News began circulating a week ago that publicly traded companies, including national restaurant chains like Ruth’s Chris Steakhouse and Shake Shack had received tens of millions of dollars in PPP loans. Three publicly traded real estate investment trusts owned by Dallas billionaire Monty Bennet took in $58.7 million in loans under the small business rescue fund. 

The Ritz Carlton St. Thomas and Island Time Watersports, known locally as Cruz Bay Watersports, are a part of Bennet’s real estate empire. The Consortium reviewed dozens of pages of U.S. Securities and Exchange Commission (SEC) filings for Bennet’s Braemar Hotels & Resorts Inc. and Ashford Inc. to determine how deep they reached into small business loan funds.

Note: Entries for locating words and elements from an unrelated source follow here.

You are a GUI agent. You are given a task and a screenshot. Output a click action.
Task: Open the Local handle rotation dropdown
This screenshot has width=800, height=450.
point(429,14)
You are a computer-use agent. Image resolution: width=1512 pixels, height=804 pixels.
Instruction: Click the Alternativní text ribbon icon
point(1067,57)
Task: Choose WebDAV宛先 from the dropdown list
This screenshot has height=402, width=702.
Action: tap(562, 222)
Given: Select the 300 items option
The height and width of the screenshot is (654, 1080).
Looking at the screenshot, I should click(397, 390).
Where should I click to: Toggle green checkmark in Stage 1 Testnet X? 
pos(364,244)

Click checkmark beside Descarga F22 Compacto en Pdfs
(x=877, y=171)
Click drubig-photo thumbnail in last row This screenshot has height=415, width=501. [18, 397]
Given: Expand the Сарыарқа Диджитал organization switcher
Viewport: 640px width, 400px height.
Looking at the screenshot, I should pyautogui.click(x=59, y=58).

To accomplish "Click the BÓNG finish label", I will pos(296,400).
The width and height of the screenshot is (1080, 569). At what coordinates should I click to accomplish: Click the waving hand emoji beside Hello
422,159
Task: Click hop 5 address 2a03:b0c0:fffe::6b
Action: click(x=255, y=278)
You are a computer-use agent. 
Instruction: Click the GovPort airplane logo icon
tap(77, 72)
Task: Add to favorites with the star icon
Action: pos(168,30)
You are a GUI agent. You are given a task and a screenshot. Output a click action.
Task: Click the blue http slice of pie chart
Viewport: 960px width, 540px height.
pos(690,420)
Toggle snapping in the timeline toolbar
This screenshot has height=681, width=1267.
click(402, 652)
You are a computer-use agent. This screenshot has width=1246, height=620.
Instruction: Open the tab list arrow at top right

According to the April 24th Form 8-K filing by Braemar Hotels & Resorts, the Ritz Carlton St. Thomas was expected to received a loan of just over $5 million from the Arkansas-based Centennial Bank. Two days earlier, Bennet’s Ashford Inc. submitted an SEC Form 8-K listing the Cruz Bay Watersports loan in the amount of $466,804. This, too, was a Centennial Bank loan.

The SBA does not publicly identify recipients of Paycheck Protection Program loans. Only the macro numbers (240 loan recipients and $62 million in loans)  mentioned by Mr. Bryan are available for the territory.

The PPP just reopened on Monday to a crush of new applications for an additional $310 billion in forgivable loans that have new rules to help insure the money helps the small businesses it is supposed to. The initial $349 billion allotted for the PPP was exhausted in under two weeks, leaving thousands of businesses, include many in the VI, desperate for help weathering the storm.